Zelenskyy’s frustrations boil over as NATO temporizes

Lithuania NATO Summit 43050

Tensions over Ukraine’s desire to join NATO burst into the open as the alliance’s annual summit began on Tuesday, with Ukrainian President Volodymyr Zelenskyy, who is attending the summit as a special guest, sharply criticizing the bloc’s failure to offer a firm date for his country to join the Western military alliance as it tries to ward off a Russian invading force.

NATO leaders gathered in the Lithuanian capital of Vilnius announced that Ukraine will eventually be invited into the alliance, but only after Kyiv has met certain conditions and existing members unanimously agree on the matter. President Biden has been one of the leading skeptics on Kyiv’s appeal for accelerated membership in the alliance, in part for fear it would draw the U.S. and its European allies into a direct shooting war with Russia.

Mr. Zelenskyy, who is slated to meet with President Biden on the sidelines of the summit Wednesday, expressed frustration via Twitter that it is “unprecedented and absurd when a time frame is set neither for the invitation nor for Ukraine’s membership.”

“At the same time, vague wording about ‘conditions’ is added even for inviting Ukraine,” the Ukrainian president wrote. “It seems there is no readiness to invite Ukraine to NATO or to make it a member of the alliance.”

Geopolitical stickiness surrounding Ukraine’s status is becoming a defining aspect of the two-day summit in Vilnius, even as positive vibes coursed through the gathering Tuesday following a breakthrough agreement a day earlier by Turkey to advance long-neutral Sweden’s bid to join the 31-country alliance.

The U.S. and European officials have framed the summit as a chance to showcase deepening NATO unity in the face of Russia‘s Ukrainian invasion. But internal debates remain unresolved on the issue of how the alliance can bring Ukraine closer into the fold without actually making it a member — a move Russian President Vladimir Putin has said would cross a red line.
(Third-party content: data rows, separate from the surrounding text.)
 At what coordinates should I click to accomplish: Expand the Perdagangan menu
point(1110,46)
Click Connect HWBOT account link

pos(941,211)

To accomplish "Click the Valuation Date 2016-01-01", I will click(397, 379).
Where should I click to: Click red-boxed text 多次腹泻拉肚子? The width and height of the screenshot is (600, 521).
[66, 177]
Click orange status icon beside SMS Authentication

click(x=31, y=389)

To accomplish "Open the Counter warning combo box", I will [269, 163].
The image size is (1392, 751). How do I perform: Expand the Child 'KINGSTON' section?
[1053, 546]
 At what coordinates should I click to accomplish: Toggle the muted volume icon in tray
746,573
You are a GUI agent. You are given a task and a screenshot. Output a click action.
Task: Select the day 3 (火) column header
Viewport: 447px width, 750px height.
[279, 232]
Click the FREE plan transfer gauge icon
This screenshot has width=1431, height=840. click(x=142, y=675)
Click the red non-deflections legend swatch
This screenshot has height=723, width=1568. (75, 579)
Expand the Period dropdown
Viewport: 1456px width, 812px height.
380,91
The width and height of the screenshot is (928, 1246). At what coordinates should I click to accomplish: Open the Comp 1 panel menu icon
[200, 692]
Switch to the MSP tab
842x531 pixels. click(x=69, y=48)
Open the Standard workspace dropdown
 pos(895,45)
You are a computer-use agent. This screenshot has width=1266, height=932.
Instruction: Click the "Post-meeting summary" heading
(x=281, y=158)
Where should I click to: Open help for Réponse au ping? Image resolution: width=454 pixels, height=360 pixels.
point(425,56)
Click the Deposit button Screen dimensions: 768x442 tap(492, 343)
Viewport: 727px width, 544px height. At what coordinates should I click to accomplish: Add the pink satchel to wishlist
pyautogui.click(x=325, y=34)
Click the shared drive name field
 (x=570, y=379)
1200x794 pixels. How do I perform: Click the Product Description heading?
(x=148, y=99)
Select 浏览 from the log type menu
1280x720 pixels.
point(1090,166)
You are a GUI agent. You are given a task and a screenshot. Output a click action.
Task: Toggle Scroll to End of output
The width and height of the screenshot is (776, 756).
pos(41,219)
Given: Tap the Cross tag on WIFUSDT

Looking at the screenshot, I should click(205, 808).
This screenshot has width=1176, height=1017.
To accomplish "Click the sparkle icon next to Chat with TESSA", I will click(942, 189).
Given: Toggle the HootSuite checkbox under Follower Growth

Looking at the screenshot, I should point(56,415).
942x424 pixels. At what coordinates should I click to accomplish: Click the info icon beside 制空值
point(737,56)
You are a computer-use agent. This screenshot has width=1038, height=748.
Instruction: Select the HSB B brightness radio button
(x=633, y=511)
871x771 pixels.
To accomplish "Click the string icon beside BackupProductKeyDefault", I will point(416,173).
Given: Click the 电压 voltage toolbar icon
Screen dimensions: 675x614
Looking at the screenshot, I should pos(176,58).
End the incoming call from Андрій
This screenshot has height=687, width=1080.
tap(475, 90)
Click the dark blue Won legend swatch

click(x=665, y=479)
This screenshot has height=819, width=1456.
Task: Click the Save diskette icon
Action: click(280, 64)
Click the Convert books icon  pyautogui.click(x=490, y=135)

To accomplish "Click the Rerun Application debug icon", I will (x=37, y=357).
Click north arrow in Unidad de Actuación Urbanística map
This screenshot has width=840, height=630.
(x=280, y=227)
Regardless of the appearance Tuesday that NATO leaders were treading delicately on the issue of Ukrainian membership, Russia expressed sharp displeasure with the summit occurring just across its western border.

Russian President Vladimir Putin has cited NATO’s eastern expansion as a key justification for his country’s invasion of Ukraine nearly 17 months ago, and on Tuesday the Kremlin accused the alliance of treating Russia as an “enemy.”

“Russia is perceived by [NATO leaders] as an enemy, as an adversary,” Kremlin spokesman Dmitry Peskov said at a press conference in Moscow. “It is in this vein that the discussions [in Vilnius] will be conducted,” he said.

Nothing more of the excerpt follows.